Pixel coordinate grounding data:

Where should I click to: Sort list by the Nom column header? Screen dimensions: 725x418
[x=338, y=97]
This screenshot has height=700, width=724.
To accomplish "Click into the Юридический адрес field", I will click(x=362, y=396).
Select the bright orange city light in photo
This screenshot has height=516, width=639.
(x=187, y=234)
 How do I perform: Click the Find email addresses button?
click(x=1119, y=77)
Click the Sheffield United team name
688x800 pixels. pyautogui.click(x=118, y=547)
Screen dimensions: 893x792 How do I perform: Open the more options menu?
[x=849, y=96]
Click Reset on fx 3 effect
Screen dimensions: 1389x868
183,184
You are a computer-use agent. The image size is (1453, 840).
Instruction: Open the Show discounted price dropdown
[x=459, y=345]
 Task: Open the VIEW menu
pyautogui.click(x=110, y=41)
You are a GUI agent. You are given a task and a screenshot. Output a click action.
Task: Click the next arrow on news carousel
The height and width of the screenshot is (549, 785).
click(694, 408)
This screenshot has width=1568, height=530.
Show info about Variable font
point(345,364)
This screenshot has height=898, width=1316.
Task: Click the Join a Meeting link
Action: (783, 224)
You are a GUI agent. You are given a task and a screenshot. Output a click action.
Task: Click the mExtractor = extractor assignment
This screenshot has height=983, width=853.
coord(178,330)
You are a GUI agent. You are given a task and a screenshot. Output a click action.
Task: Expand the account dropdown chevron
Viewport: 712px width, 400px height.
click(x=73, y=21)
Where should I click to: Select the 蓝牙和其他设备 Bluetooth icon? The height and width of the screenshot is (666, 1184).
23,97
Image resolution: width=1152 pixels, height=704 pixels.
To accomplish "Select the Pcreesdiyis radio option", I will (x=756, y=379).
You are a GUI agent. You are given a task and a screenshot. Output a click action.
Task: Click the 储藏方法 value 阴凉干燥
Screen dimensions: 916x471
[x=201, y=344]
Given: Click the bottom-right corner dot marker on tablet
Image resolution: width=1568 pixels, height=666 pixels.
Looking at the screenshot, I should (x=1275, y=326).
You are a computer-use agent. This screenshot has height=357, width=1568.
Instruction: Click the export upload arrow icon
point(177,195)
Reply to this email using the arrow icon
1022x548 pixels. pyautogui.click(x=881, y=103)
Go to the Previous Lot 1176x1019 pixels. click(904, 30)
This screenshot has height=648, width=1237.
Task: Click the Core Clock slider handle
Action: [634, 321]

> Task to carry out: Beginning with the line that contains "Screen dimensions: 1389x868", quote each line exactly through the last line of the entries above, and nothing beyond them.

> Solution below:
Screen dimensions: 1389x868
183,184
You are a computer-use agent. The image size is (1453, 840).
Instruction: Open the Show discounted price dropdown
[x=459, y=345]
 Task: Open the VIEW menu
pyautogui.click(x=110, y=41)
You are a GUI agent. You are given a task and a screenshot. Output a click action.
Task: Click the next arrow on news carousel
The height and width of the screenshot is (549, 785).
click(694, 408)
This screenshot has width=1568, height=530.
Show info about Variable font
point(345,364)
This screenshot has height=898, width=1316.
Task: Click the Join a Meeting link
Action: (783, 224)
You are a GUI agent. You are given a task and a screenshot. Output a click action.
Task: Click the mExtractor = extractor assignment
This screenshot has height=983, width=853.
coord(178,330)
You are a GUI agent. You are given a task and a screenshot. Output a click action.
Task: Expand the account dropdown chevron
Viewport: 712px width, 400px height.
click(x=73, y=21)
Where should I click to: Select the 蓝牙和其他设备 Bluetooth icon? The height and width of the screenshot is (666, 1184).
23,97
Image resolution: width=1152 pixels, height=704 pixels.
To accomplish "Select the Pcreesdiyis radio option", I will (x=756, y=379).
You are a GUI agent. You are given a task and a screenshot. Output a click action.
Task: Click the 储藏方法 value 阴凉干燥
Screen dimensions: 916x471
[x=201, y=344]
Given: Click the bottom-right corner dot marker on tablet
Image resolution: width=1568 pixels, height=666 pixels.
Looking at the screenshot, I should (x=1275, y=326).
You are a computer-use agent. This screenshot has height=357, width=1568.
Instruction: Click the export upload arrow icon
point(177,195)
Reply to this email using the arrow icon
1022x548 pixels. pyautogui.click(x=881, y=103)
Go to the Previous Lot 1176x1019 pixels. click(904, 30)
This screenshot has height=648, width=1237.
Task: Click the Core Clock slider handle
Action: [634, 321]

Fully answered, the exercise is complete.